Um pai e uma filha em greve: isto não é “uma luta geracional”
Na primeira manifestação em que participou, Pedro tinha a idade de Inês: oito anos. Hoje, o pai trouxe a filha aos protestos contra as alterações climáticas, no Porto. Os jovens activistas pelo clima, como Greta Thunberg, já pediram a mobilização de todos em Setembro. O testemunho na primeira pessoa de Pedro Pereira, 40 anos, activista social e formador.
“Estava a falar com a minha filha Inês: na primeira manifestação em que participei tinha sensivelmente a idade dela. Foi há 30 anos, relacionada com a poluição de uma fábrica que existia em Matosinhos. E foi a própria escola que organizou.
[A discussão sobre as faltas injustificadas] espelha aquilo que são, de facto, as prioridades e vai um pouco ao encontro de todo um conjunto de dinâmicas que já estão instaladas. O sistema de ensino, infelizmente, muitas vezes acaba por não ser uma excepção e também repercute esta lógica de tentar educar os indivíduos para serem competitivos, para o mercado de trabalho. No fundo, para participarem no sistema capitalista — mais do que para pensarem por si próprios e assumirem um papel activo na sociedade. Nesse sentido, acho que acaba por ser mais importante o papel dos pais ao tentarem transmitir os valores que, muitas vezes, na escola, acabam por passar um bocado ao lado.
Esta não é uma luta geracional. É, ou deveria ser, uma questão, intergeracional e transversal a todas as classes sociais. Mas, neste caso, o que é particular é haver uma geração tão jovem que assume as rédeas e isso é muito positivo e dá-nos algum alento e esperança.
O papel de nós todos é o mesmo de sempre — ou o que deveria ser o mesmo de sempre. É o cidadão comum assumir uma postura mais activa e interventiva. Infelizmente, esse não é o padrão predominante. O padrão predominante é sempre os cidadãos acharem que as questões têm de ser decididas a nível político ou ao nível da economia e que não são directamente responsáveis por elas.
Mais do que nunca, é importante o cidadão comum ter noção do seu papel e de assumir a sua capacidade de intervenção. Dentro do que vou conseguindo, tento alterar alguns hábitos e tentar que a minha pegada ecológica seja o menor possível. E depois, ao nível de intervenção, é importante as pessoas fazerem isto que está a acontecer aqui: associarem-se, organizarem actividades, acções de sensibilização, de protesto especialmente, porque há sempre decisões que são tomadas e só contribuem para agudizar ainda mais o problema das alterações climáticas. No caso português, por exemplo, destaco o caso das concessões de exploração de petróleo. E muitas vezes esse tipo de decisões acabam por ser implementadas sem que haja constatação ou oposição por parte da sociedade civil, que ainda está bastante adormecida.

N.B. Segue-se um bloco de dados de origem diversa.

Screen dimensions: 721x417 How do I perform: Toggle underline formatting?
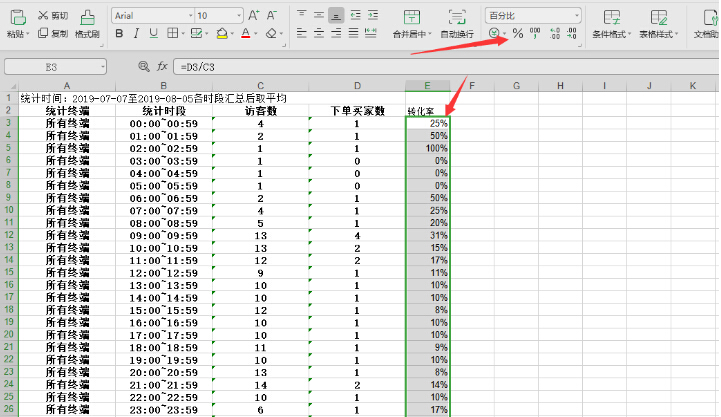click(153, 34)
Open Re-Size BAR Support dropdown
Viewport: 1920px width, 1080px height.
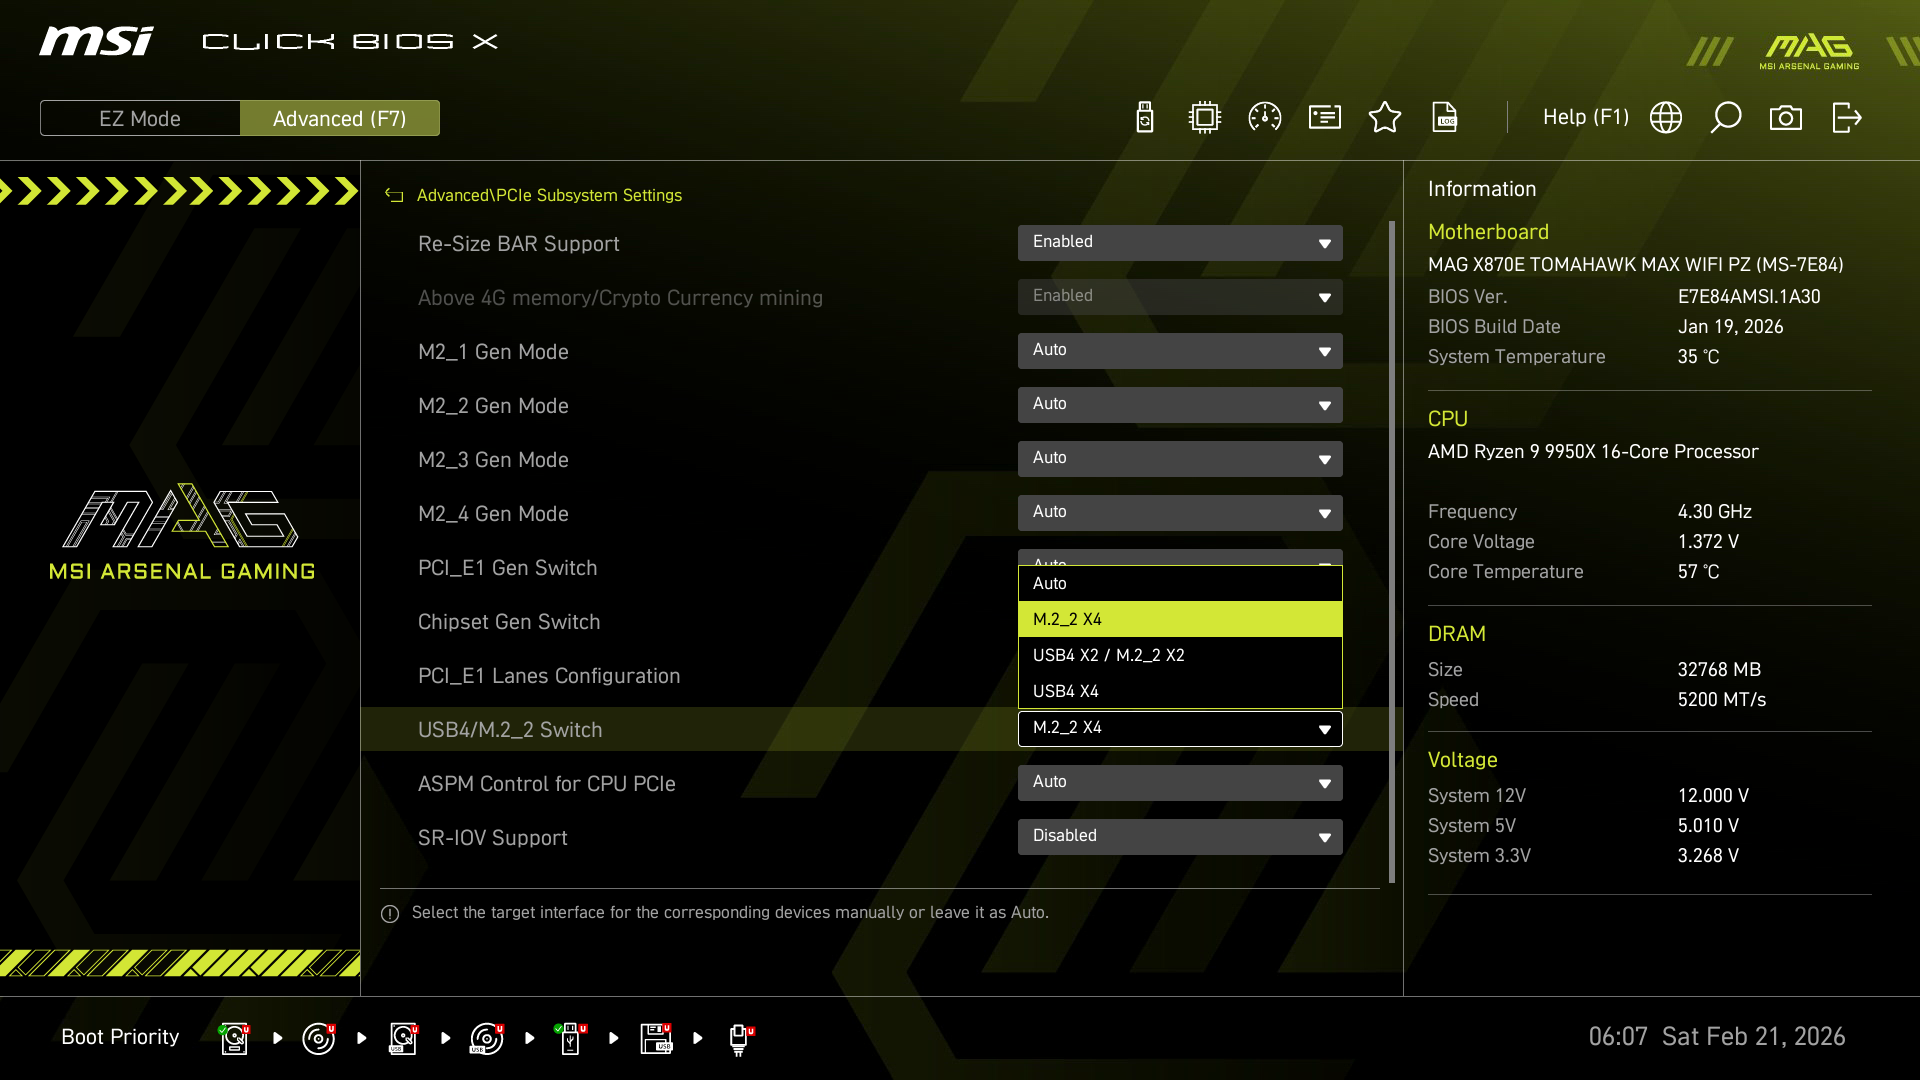tap(1180, 243)
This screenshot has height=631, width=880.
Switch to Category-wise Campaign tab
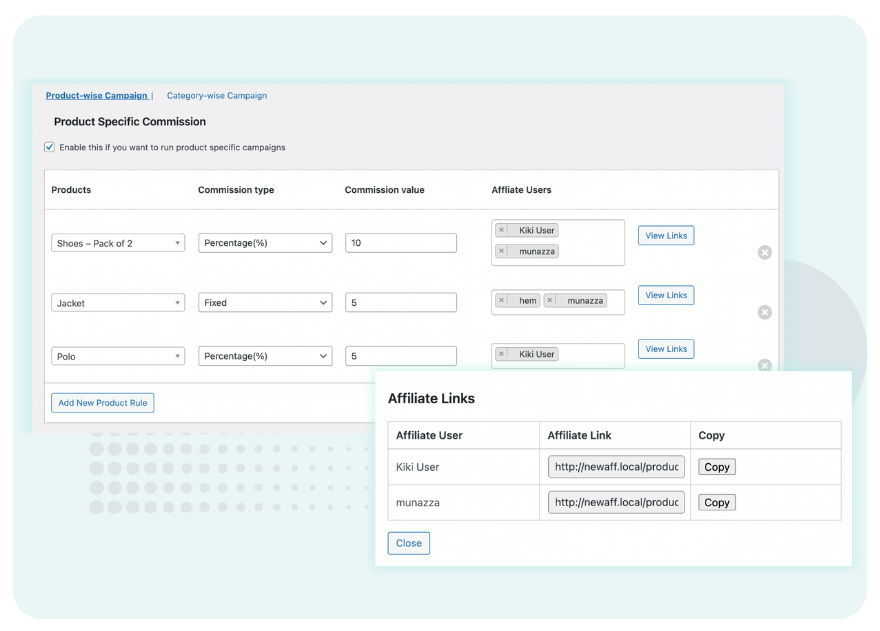pos(217,96)
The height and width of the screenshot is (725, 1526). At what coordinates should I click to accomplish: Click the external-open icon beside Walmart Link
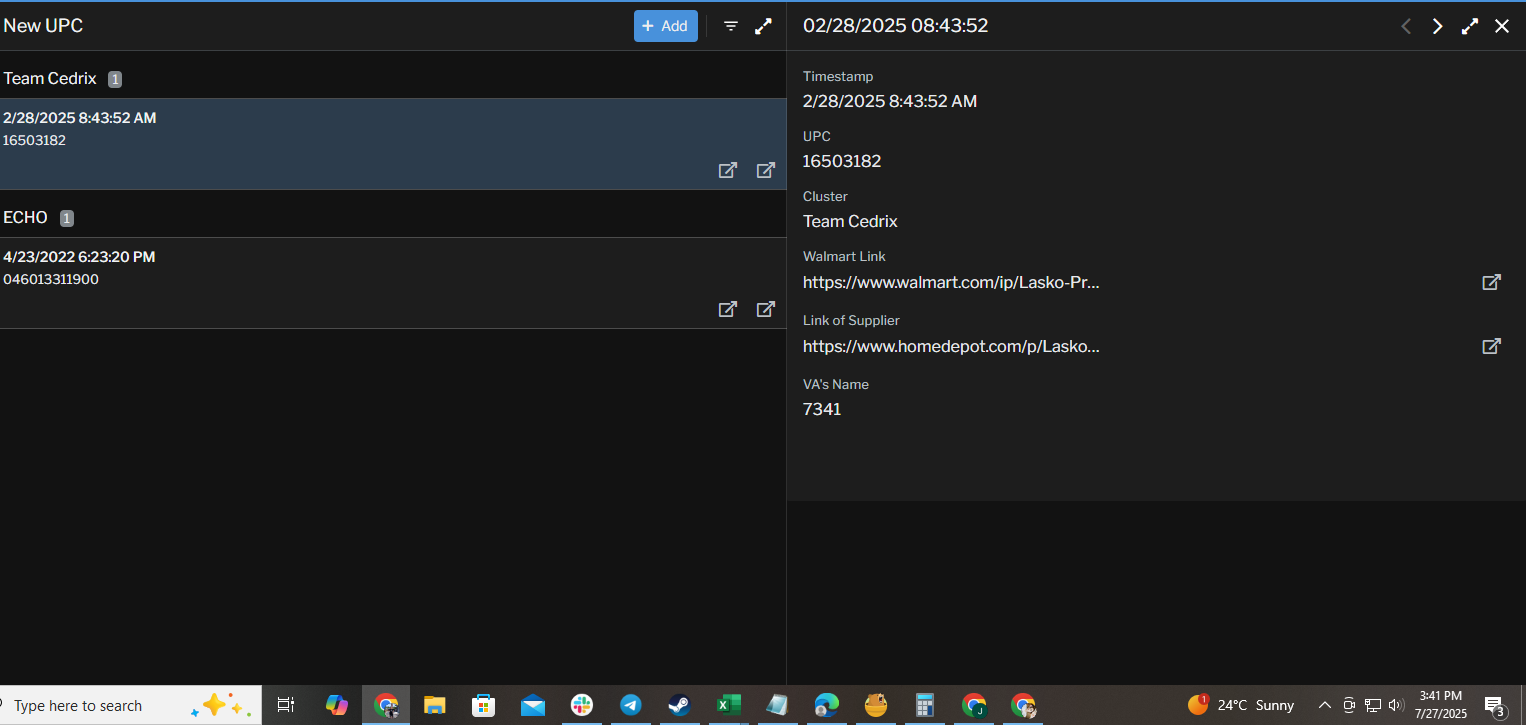coord(1490,283)
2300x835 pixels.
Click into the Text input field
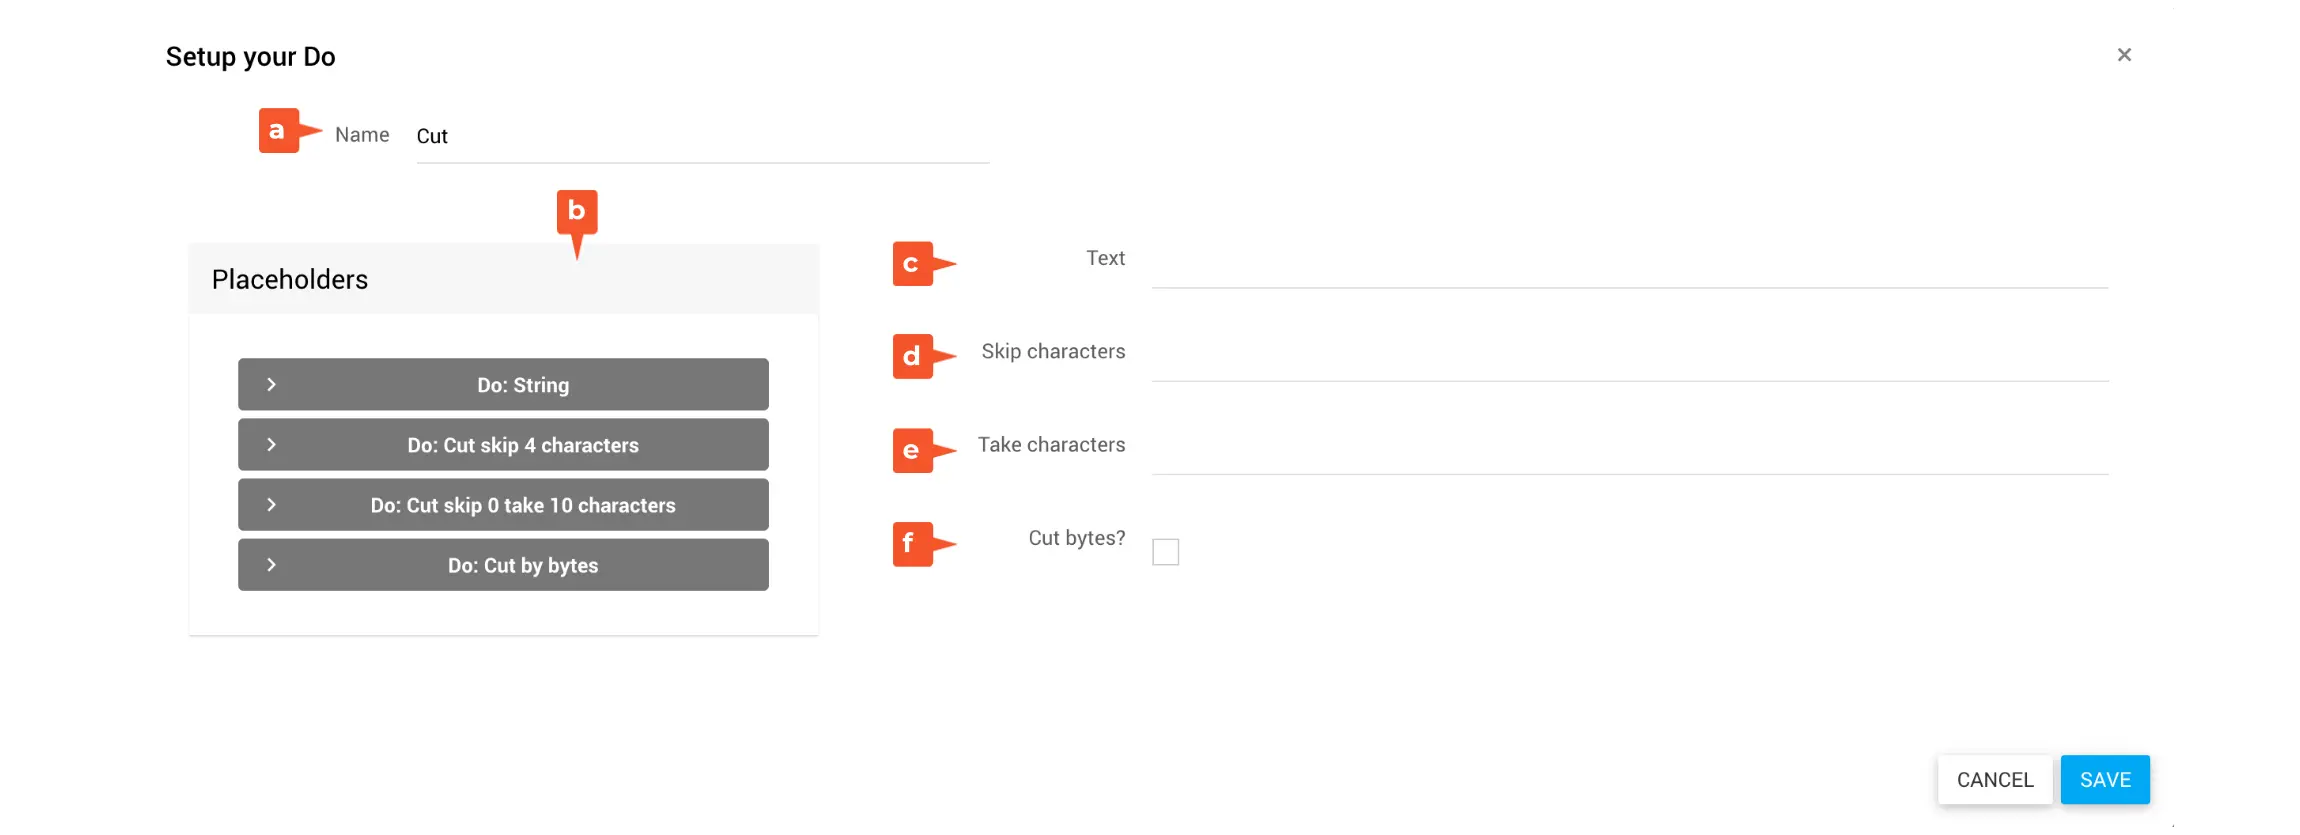tap(1629, 265)
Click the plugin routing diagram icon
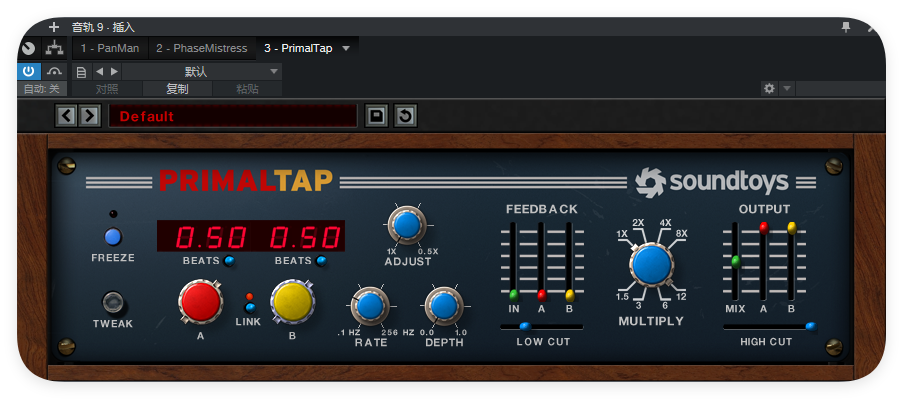 [x=55, y=48]
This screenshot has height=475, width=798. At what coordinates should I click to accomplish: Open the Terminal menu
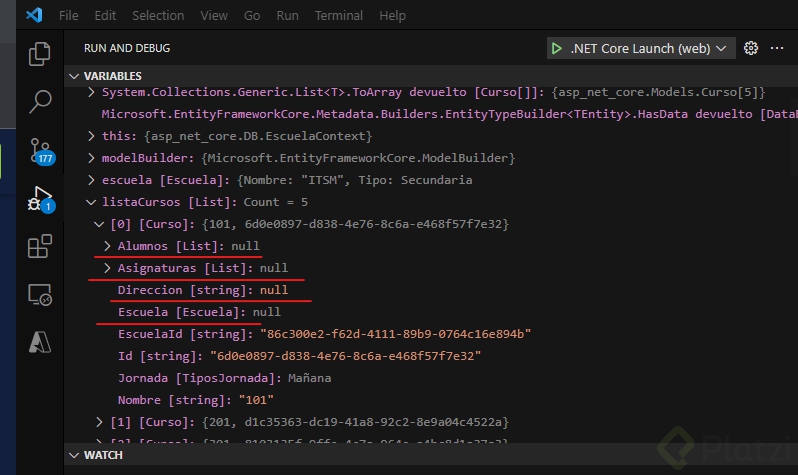coord(339,16)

Portugal deveria, obviamente, ter declarado emergência climática. É um passo importante de assumir a verdadeira gravidade da questão. Mas claro que há sempre muita resistência à mudança e é mais fácil manter o sistema e manter o poder daqueles que beneficiam com ele — mesmo que implique a destruição ecológica — do que realmente haver a ruptura desse tipo de interesses e de lobbies que, infelizmente, ainda controlam muito o sistema político e o sistema económico.
Domingo [26 de Maio], vou votar. Pessoalmente, considero o poder do voto relativo. Há muitos outros que passam pela mobilização da sociedade civil e não, simplesmente, por ir votar de quatro em quatro anos. O voto é apenas um dos poderes, uma tentativa de tornar o sistema mais ou menos sensível. Mas considero mais importante estar aqui hoje e aquilo que faço ao longo do ano e outros projectos e associações em que estou envolvido. As mudanças e as acções de fundo passam muito mais por aquilo que cada um faz no dia-a-dia.
Há todo um conjunto de problemas que acabam por estar muito associados. As alterações climáticas passam por haver um sistema que perspectiva o planeta quase como um supermercado. É uma questão estrutural e depois claro que isto se acaba por reflectir em muitas áreas.
As crianças estão numa idade onde são especialmente sensíveis e têm maior abertura para novas ideias, para aprender. A tendência, infelizmente, é para nos tornarmos mais fechados à medida que envelhecemos. Não lhe expliquei o que vínhamos aqui fazer só ontem. Explico-lhe no seguimento da educação que tento transmitir e sensibilizar para os problemas que existem, questões sobre as quais elas já está relativamente informada.”